March 2011 Archives

pemlinweb10 site defacements

TrackBacks (0) Comments (2)
Summary: This evening around 21:31 GMT all websites on pemlinweb10 were defaced. In most cases additional files called index.htm, index.html and index.php were put into document roots for websites.

The action we've taken thus far:

1) disabled all the files
2) removed all the files (currently underway still) so that you can upload your site files if you have backups.
3) kicked off a bare metal restore of the servers file system to one of our dedicated restore servers.
4) found the entry point, hole and have plugged them.

What's left:
The bare metal restore will take approx 9 hours to complete, it's currently one hour into this so it'll be finished by morning when our engineering shift starts at 8am. We will then begin a mass restore of sites from the restore. The latest backup for this server is started at 15:00 this evening and ended at 18:31 so the data should be quite recent. And infact since it was just index files it shouldn't take a lot of effort to restore them once the full restore has taken place.

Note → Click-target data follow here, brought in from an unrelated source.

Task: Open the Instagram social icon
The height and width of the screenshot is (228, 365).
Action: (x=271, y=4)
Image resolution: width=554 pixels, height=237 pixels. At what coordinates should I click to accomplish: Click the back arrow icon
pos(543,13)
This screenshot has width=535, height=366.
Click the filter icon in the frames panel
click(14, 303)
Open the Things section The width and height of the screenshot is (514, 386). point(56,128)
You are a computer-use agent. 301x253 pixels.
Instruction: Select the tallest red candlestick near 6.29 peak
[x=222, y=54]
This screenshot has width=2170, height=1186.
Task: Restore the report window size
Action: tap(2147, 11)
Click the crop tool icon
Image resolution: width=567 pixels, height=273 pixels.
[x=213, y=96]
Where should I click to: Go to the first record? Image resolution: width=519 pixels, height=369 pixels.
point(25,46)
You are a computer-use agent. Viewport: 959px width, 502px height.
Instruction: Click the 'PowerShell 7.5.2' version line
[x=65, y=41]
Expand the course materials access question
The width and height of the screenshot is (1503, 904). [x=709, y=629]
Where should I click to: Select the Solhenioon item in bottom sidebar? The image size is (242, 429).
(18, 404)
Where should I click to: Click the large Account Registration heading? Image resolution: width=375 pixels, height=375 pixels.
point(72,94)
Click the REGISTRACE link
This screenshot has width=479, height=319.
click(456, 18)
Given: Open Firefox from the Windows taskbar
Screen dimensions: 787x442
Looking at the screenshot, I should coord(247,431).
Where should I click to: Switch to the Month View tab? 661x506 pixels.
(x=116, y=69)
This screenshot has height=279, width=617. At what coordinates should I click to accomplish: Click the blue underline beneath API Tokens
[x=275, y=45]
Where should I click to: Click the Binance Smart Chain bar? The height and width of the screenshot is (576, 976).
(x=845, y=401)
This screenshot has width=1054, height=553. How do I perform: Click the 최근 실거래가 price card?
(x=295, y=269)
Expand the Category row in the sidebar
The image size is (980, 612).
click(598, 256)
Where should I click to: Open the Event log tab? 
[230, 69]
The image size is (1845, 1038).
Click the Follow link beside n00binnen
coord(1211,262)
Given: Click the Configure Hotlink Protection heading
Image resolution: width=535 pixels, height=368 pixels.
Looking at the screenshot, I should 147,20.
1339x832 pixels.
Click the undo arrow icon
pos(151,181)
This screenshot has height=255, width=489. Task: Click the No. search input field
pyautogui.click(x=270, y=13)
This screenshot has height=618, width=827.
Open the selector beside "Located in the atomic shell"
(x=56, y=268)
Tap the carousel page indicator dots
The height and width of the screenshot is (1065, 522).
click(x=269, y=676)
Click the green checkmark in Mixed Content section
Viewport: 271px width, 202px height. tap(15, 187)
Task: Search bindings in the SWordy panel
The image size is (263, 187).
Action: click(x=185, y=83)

Caveats: Anyone who uploads a new index files this evening should expect this to be overwritten from our restore tomorrow morning. If the restore fails for some reason we'll have to kick it off again. However we have other options available to us but a bare metal restore is typically the fastest method.

Update 08:31: The restore is still on going, the ETA is around 3h and 30 minutes which brings us upto midday or there abouts. We'll post further updates when we have the restore completed.

FYI we just rebooted the hardware node that pemlinweb10 resides on and it should be back in a few minutes.

Update 12:10: At the moment any file who's name starts with index is being restored to the state it was in at 15:00 yesterday. We don't have an ETA on how long this part will take, but it should hopefully be finished before lunch.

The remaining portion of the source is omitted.